Nick Hawkins, Camberley MP and shadow Home Office Minister, speaking in the House of Commons, said the Conservatives were worried that the European arrest warrant was a real threat to freedom for all British people.
Speaking on various amendments proposed for the Extradition Bill, which is now in the House of Lords, he said the Tories' amendment No 18 "expresses our concern that the Bill threatens the freedom of all UK citizens" and that concerns "are widely shared across the political spectrum" by organisations on both the left and the right. "Once again, I urge the Government to think about exactly what they are doing."
He said it would be embarrassing for Labour to backtrack, "having already signed up to the framework decision" and he went on: "We do not have much faith in bureaucratic European administrative systems of justice…the Government was wrong to sign up to the framework decision before these matters were debated in Parliament."
He mentioned the case of the British plane-spotters who were thrown into a Greek jail and said that Government ministers could also be in danger of arrest for things they said and did, particularly when some European Union offences are not illegal under UK law. "Some, such as xenophobia* and computer-related crime, are vague and undefined." He also said the Bill should not be retrospective.
"The prospect is that UK citizens could be arrested here, at the request of a foreign authority, and shipped off abroad.
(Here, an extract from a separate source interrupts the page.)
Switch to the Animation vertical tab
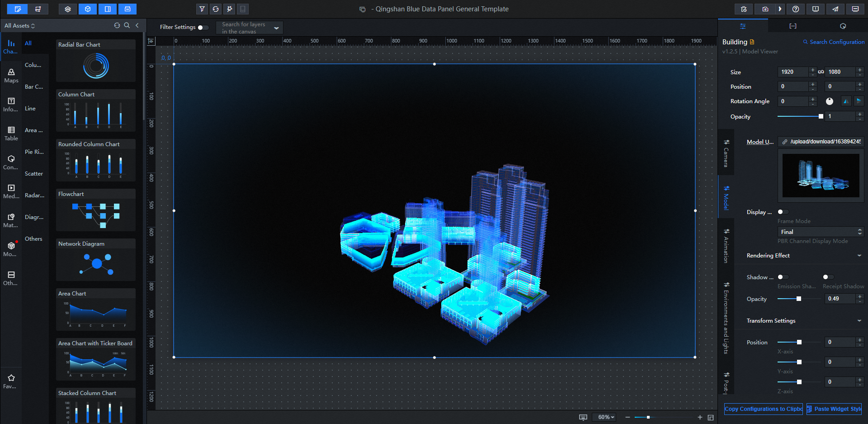The width and height of the screenshot is (868, 424). point(726,247)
They would not have the right to ask a UK court to test the matter. That is especially important in connection with undefined and vague categories such as xenophobia and catch-all categories such as computer-related crime. "New clause nine would introduce the safeguard that the matter would have to be brought back to the Secretary of State, and that Parliament would receive an annual report. That would mean that there would be clear parliamentary scrutiny.
"I stress that it would be even better if all cases could be looked at by a UK court before a British citizen is extradited for something that is not a crime in UK law."Government ministers themselves could be vulnerable over things like the war in Iraq or those who had been in office during the bombing of Kosovo.
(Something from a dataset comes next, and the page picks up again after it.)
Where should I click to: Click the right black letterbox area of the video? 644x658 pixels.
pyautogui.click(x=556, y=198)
**Xenophobia, a new crime under European law, is defined as ‘morbid dislike of foreigners' in the Concise Oxford Dictionary.
**Alan Franklin comments: I hope readers realise that this seemingly dry story about legal hassles actually strikes at the very heart of British free speech. It could shortly become impossible to criticise the EU without being prosecuted and columns like mine could result in a knock on the door from the new continent-wide police force that is above the law. Anyone not yet worried should be. Hitler's men were all "united Europe" enthusiasts, remember.